Generate a structured communication preferences document through guided conversation.

What COMMS.md Is

A queryable personal document that expresses how someone communicates: their natural style, channel preferences, availability rhythms, async voice, and interaction protocols. Designed to be read by both humans and agents before initiating contact.

Workflow

1. Orient

Explain the concept briefly:

"A COMMS.md is a structured doc that captures how you communicate — your style, when you're available, which channels you prefer, how you write in different contexts. Think of it as a user manual for reaching you. Other people (or their agents) can reference it before getting in touch."

2. Interview

Walk through these areas conversationally. Don't dump all questions at once — do 2-3 per turn, adapt based on answers, skip what's clearly not relevant.

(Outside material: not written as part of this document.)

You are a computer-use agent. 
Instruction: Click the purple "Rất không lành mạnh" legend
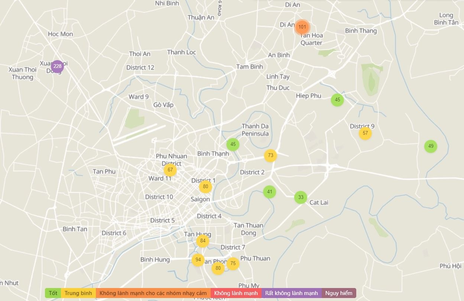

Style & strengths (start here — it's introspective and sets the tone):

  • What comes naturally when you communicate? (e.g. brevity, storytelling, humor, directness)
  • What requires effort? (e.g. small talk, follow-through, emotional labor, context-switching)
  • Where does communication break down for you?

Collaboration model:

  • What kind of people do you work best with?
  • How do you prefer to set up working relationships?

Weekly rhythm:

  • Walk through their week: energy, availability windows, protected time
  • Which days are meeting-heavy? Which are deep work?

Sync philosophy:

  • What are calls for? What are they NOT for?
  • How tactical vs. strategic do calls get?

Channel preferences:

  • For each situation type (urgent, professional, casual, etc.): what channel, what timing?
  • Role of email vs. text vs. voice notes vs. calls?
  • How does closeness change channel choice?
  • Notification habits, response triage, focus mode patterns

Async voice (this section often needs the most drawing out):

  • How do they write to close friends vs. professional contacts?
  • Capitalization, punctuation, emoji habits?
  • What do they never do in writing? (anti-patterns)
  • How do they handle outreach to new people? Re-engaging after silence?
  • Do they have a gap between how competent they are and how warm they read? How do they bridge it?

Boundaries:

  • What's the fastest way to annoy them?
  • What should people never do?

3. Draft

Read references/comms-template.md for the output structure. Generate the COMMS.md using the template, filling in sections from the interview. Use the person's own words and phrasing where possible.

For reference on what a completed COMMS.md looks like, see references/example.md.

4. Review and Iterate

Present the draft and ask what feels off, what's missing, what's too specific or too vague. Expect 1-2 revision rounds. Common adjustments:

  • Tone too formal or too casual for how they actually talk
  • Missing a channel or context they care about
  • Weekly rhythm needs more nuance
  • Anti-patterns section needs real examples

5. Place the Document

Ask where they want it saved. Common locations:

  • Personal website (for public/professional use)
  • Notes app or vault (Obsidian, Notion, etc.)
  • Workspace docs (for team use)

Related Skills

  • comms-md-reader — the companion skill for reading and adapting to someone else's COMMS.md when drafting outreach

Guidelines

  • Use their voice. The doc should sound like them, not like a template. Mirror their register.
  • Earn specificity. Generic preferences ("I prefer email for professional stuff") are less useful than specific ones ("Email for intros beyond close friends and anything they'll need to find later").
  • Skip irrelevant sections. Not everyone has a weekly rhythm to document or sync philosophy to articulate. Leave out what doesn't apply rather than filling with filler.
  • The Async Voice section is the highest-value section for agent consumption. Spend extra time here. This is what another agent reads to calibrate tone when drafting a message to this person.
  • Version the output. Include Version 0.1 at the bottom so they can track iterations.